No Misconduct Found |in Blackwater Case

(CN) - A federal judge in Washington, D.C., rejected the appeal of two former Blackwater security guards who argued that prosecutorial misconduct barred the government from seeking another indictment against them over the 2007 Nisoor Square shootings.

The government had accused the former guards of opening fire on Iraqi civilians in Baghdad's Nisoor Square, killing 17 and wounding about 20 others.

U.S. District Judge Ricardo Urbina last month dismissed the entire indictment against the five Blackwater guards involved in the shootings, finding that prosecutors had improperly used the compelled, immunized testimony of the guards to obtain the indictment.

Former Blackwater guards Nicholas Slatten and Donald Ball moved to have the indictments dismissed with prejudice on the grounds that the government did not have enough untainted evidence to re-indict them.

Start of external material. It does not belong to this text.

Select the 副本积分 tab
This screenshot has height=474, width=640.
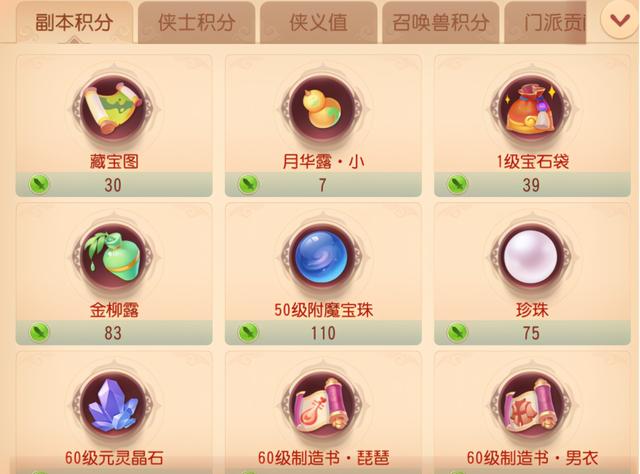click(74, 22)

Slatten said the government has no case against him without the tainted testimonies of Blackwater unit members Adam Frost and Matthew Murphy.

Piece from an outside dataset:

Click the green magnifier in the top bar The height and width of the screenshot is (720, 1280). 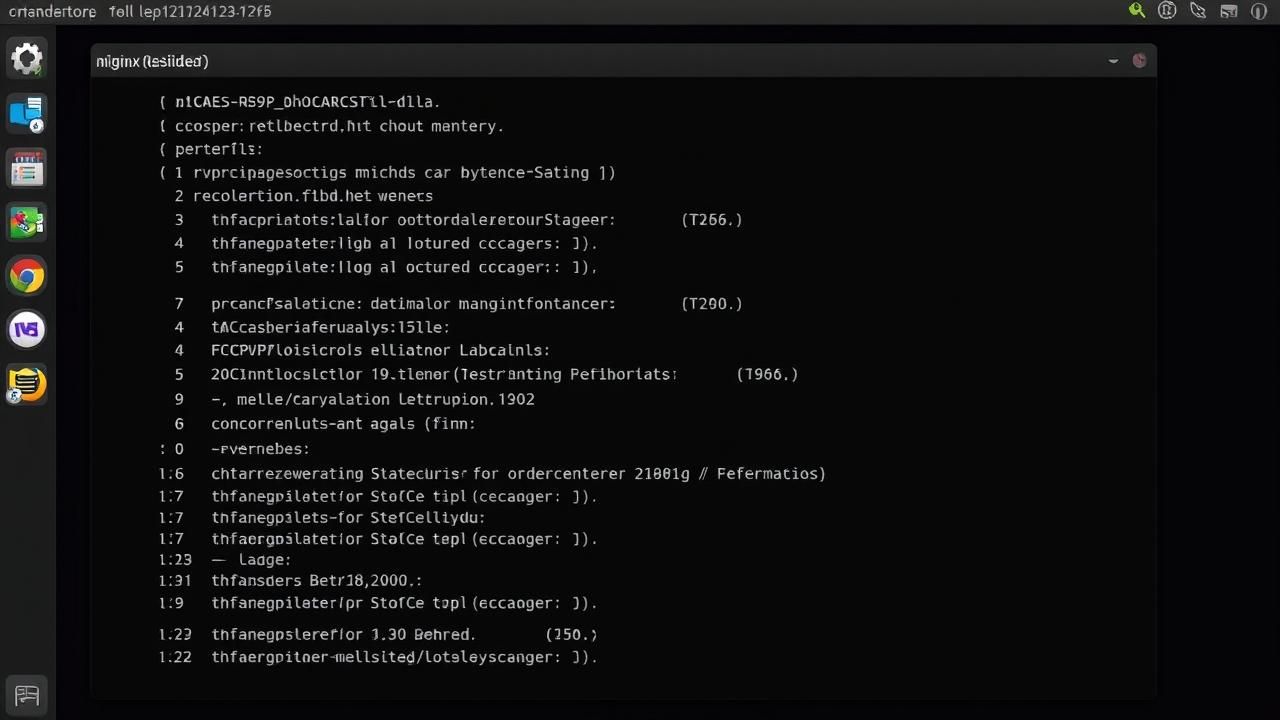point(1137,11)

But Urbina refused to speculate on the untainted evidence, saying the issue is best left to a grand jury, not the court.

Urbina saw no reason to permanently bar federal prosecutors from reviving the case, despite the "disregard" they showed in seeking the original indictment.

In his dismissal last month, Urbina wrote: "The court is not persuaded that the additional, extreme sanction of dismissal with prejudice is justified."

As the case now stands, prosecutors could revive the case with enough untainted evidence against the former Blackwater guards.

"Because the court finds no legal justification warranting dismissal with prejudice, the court denies the defendants' motions," Urbina wrote.